Human ‘pangenome’ could usher in better therapies


It’s been 20 years since the Human Genome Project published its first blueprint of human gene sequences, starting a new era of medical research, but now scientists have gone one better.

Enter the pangenome, a map that tackles one of the key limitations of the first iteration – namely, its lack of diversity, as most of the sequencing was done on DNA from one American male with European and African ancestry.
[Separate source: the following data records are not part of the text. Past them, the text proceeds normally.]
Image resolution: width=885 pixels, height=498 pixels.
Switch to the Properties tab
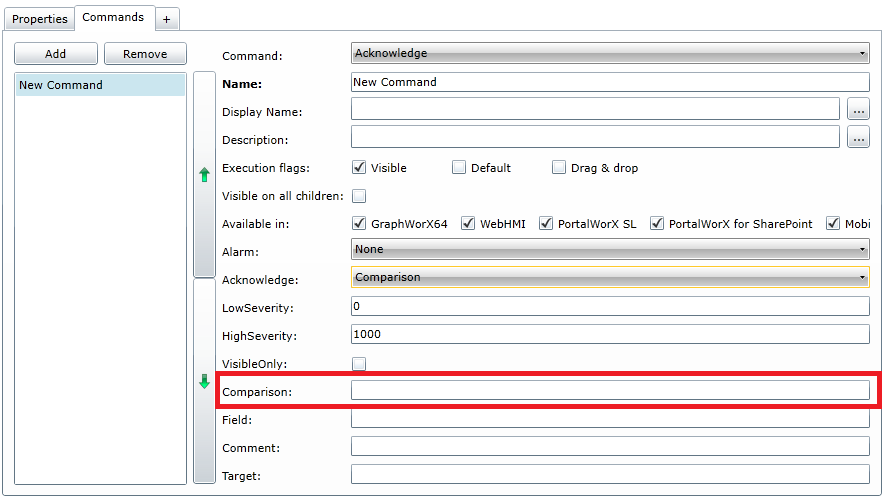click(x=40, y=19)
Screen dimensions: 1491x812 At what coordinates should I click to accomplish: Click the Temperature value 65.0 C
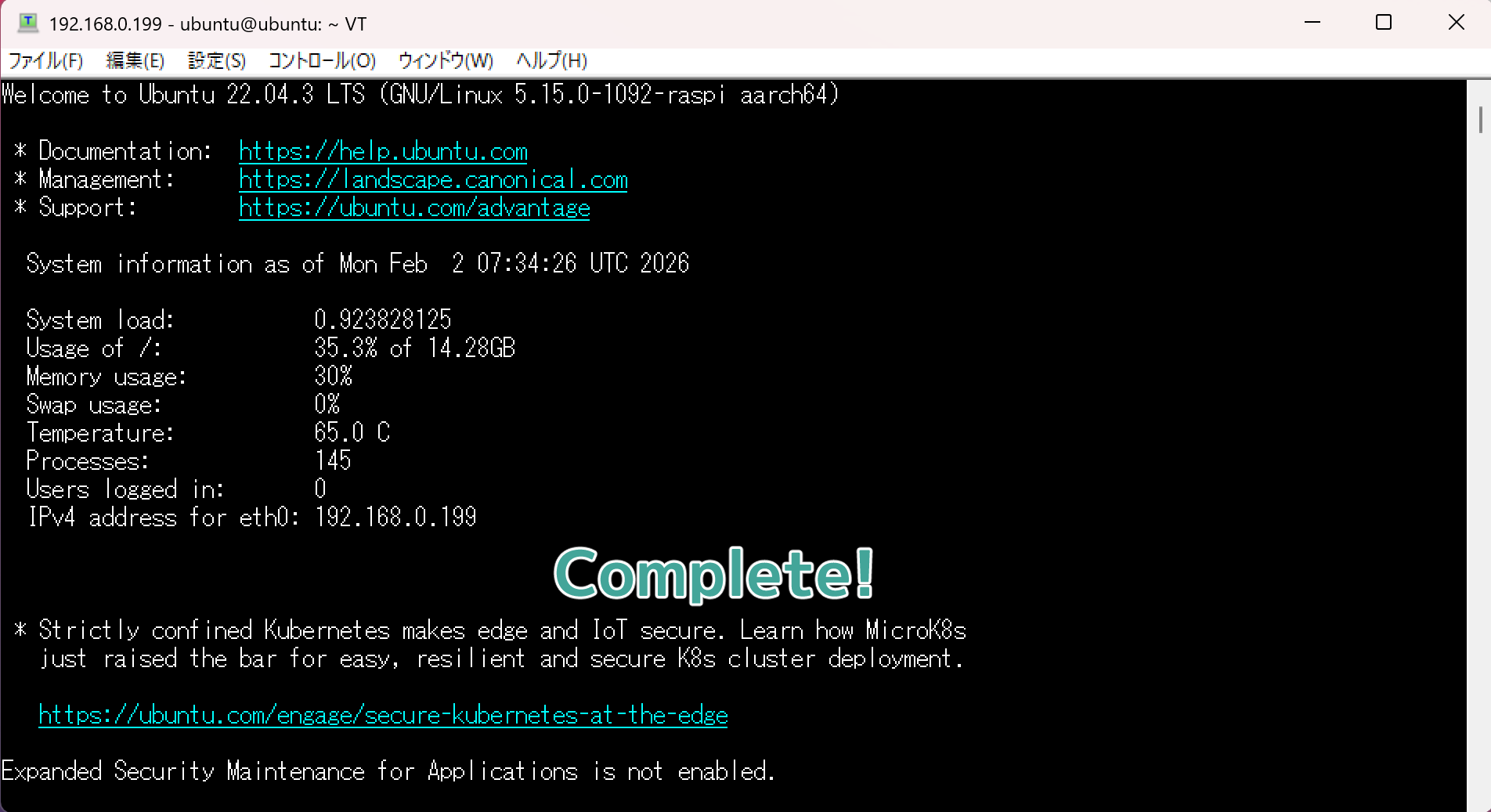(352, 433)
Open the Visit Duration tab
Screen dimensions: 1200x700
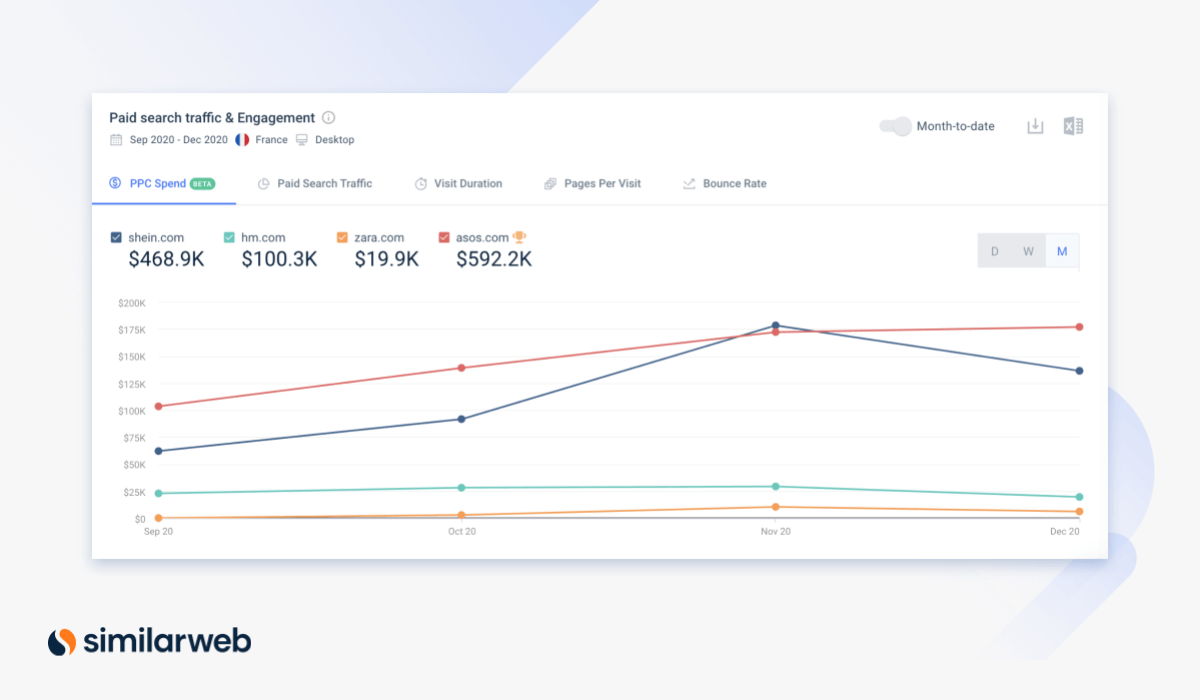click(467, 184)
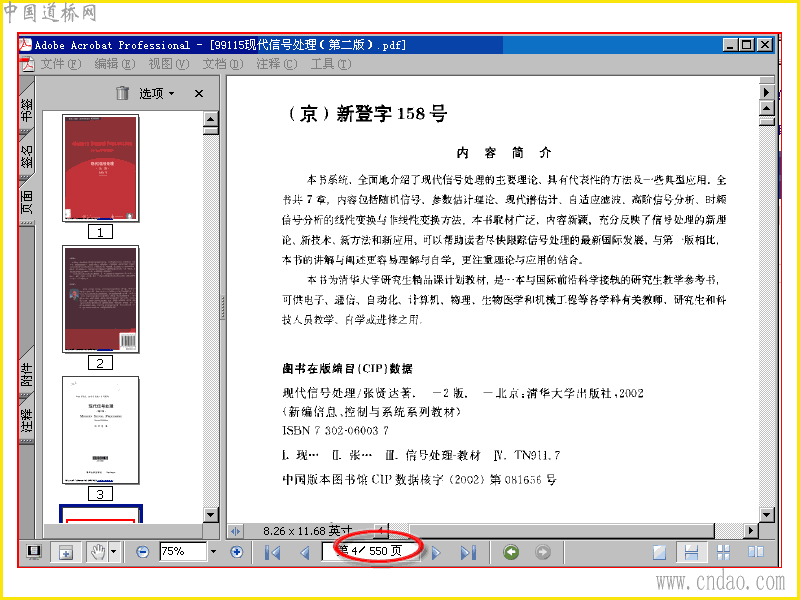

It also covered around 92% of genetic material, with the remainder uncharted.

The first draft of the pangenome fills in those missing sections of the map, but also covers distinct genomes from 47 individuals from a diverse range of ancestries from all continents in the world, with the exception of Antarctica.

There’s more to come as well, with the researchers behind the effort planning to increase the number to 350 individuals by the middle of next year, and extend the work even further through collaborations with scientific organisations around the world.

The payoff will be the ability to “accelerate clinical research by improving our understanding of the link between genes and disease traits,” according to Yale University scientist Wen-Wei Liao, co-first author of the paper.

That, in turn, could lead to new therapies that will be effective for a wider range of people and diagnostics that will work regardless of an individual's racial or ethnic heritage. The work ties in with other initiatives, for example, trying to ensure that a higher diversity of subjects are recruited into clinical trials.

The pangenome project – published in the journal Nature – relies on the use of advanced computational techniques to align the various genome sequences from the subjects, coming up with a map that represents many different versions of the human genome sequence at the same time, and according to the researchers covers more than 99% of the genome with more than 99% accuracy.

By numbers alone, it adds 119 million base pairs – the building blocks of DNA – to the library of 3.2 billion previously known base pairs that make up the human genome.

Crucially, it will also allow researchers to identify larger genomic variants called structural variants more accurately, thanks in part to advances in long-read DNA sequencing, technology which can read longer stretches of the DNA at a time.

Structural variants are important to molecular biology and medicine, as they play a role in various diseases and regulation of gene expression, amongst many other functions.

Mobin Asri of the University of California Santa Cruz, also co-first author of the paper, said the pangenome will make it possible to “find variants that were not identified using previous methods that depend on linear reference sequences.”

“Basic researchers and clinicians who use genomics need access to a reference sequence that reflects the remarkable diversity of the human population,” said Eric Green, director of the National Human Genome Research Institute (NHGRI) in the US that funded the work.

“This will help make the reference useful for all people, thereby helping to reduce the chances of propagating health disparities,” he added.

“Creating and enhancing a human pangenome reference aligns with NHGRI’s goal of striving for global diversity in all aspects of genomics research, which is crucial to advance genomic knowledge and implement genomic medicine in an equitable way.”